→ Aim of the task: Give an exact copy of the line that has "FB 社團－軟體設計鮮思維 (264, 264)" and of every line below it, through the last, with nothing else.

○ ○ ○ ○

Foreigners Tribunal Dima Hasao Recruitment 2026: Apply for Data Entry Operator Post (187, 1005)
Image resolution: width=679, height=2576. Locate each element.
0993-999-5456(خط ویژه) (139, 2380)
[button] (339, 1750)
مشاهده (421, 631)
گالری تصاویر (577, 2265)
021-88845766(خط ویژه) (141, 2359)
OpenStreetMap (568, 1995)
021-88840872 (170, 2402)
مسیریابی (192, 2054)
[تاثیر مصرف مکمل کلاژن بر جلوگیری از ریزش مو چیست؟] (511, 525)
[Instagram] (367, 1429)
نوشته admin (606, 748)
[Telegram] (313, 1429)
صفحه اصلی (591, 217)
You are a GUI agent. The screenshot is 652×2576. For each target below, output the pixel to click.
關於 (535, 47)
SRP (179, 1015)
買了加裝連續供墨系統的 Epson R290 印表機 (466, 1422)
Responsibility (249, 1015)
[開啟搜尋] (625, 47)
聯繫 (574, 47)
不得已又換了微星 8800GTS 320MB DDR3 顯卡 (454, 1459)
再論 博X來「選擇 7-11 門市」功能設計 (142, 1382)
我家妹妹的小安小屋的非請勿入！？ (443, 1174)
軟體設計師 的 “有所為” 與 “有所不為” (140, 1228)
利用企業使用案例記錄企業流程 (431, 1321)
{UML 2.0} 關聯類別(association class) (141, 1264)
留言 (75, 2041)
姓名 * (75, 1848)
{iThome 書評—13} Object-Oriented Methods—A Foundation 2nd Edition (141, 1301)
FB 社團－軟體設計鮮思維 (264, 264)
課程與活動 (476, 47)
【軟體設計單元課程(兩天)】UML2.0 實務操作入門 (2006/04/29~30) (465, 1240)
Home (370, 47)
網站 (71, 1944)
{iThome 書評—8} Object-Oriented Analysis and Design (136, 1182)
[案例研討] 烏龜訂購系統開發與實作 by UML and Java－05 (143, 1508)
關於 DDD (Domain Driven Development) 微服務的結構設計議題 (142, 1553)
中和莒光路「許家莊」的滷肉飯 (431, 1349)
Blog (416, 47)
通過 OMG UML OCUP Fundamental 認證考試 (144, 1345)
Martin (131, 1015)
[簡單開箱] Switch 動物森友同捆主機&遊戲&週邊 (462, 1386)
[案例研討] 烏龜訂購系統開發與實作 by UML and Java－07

○ ○ ○ ○

→ The answer:
FB 社團－軟體設計鮮思維 (264, 264)
課程與活動 (476, 47)
【軟體設計單元課程(兩天)】UML2.0 實務操作入門 (2006/04/29~30) (465, 1240)
Home (370, 47)
網站 (71, 1944)
{iThome 書評—8} Object-Oriented Analysis and Design (136, 1182)
[案例研討] 烏龜訂購系統開發與實作 by UML and Java－05 (143, 1508)
關於 DDD (Domain Driven Development) 微服務的結構設計議題 (142, 1553)
中和莒光路「許家莊」的滷肉飯 (431, 1349)
Blog (416, 47)
通過 OMG UML OCUP Fundamental 認證考試 (144, 1345)
Martin (131, 1015)
[簡單開箱] Switch 動物森友同捆主機&遊戲&週邊 (462, 1386)
[案例研討] 烏龜訂購系統開發與實作 by UML and Java－07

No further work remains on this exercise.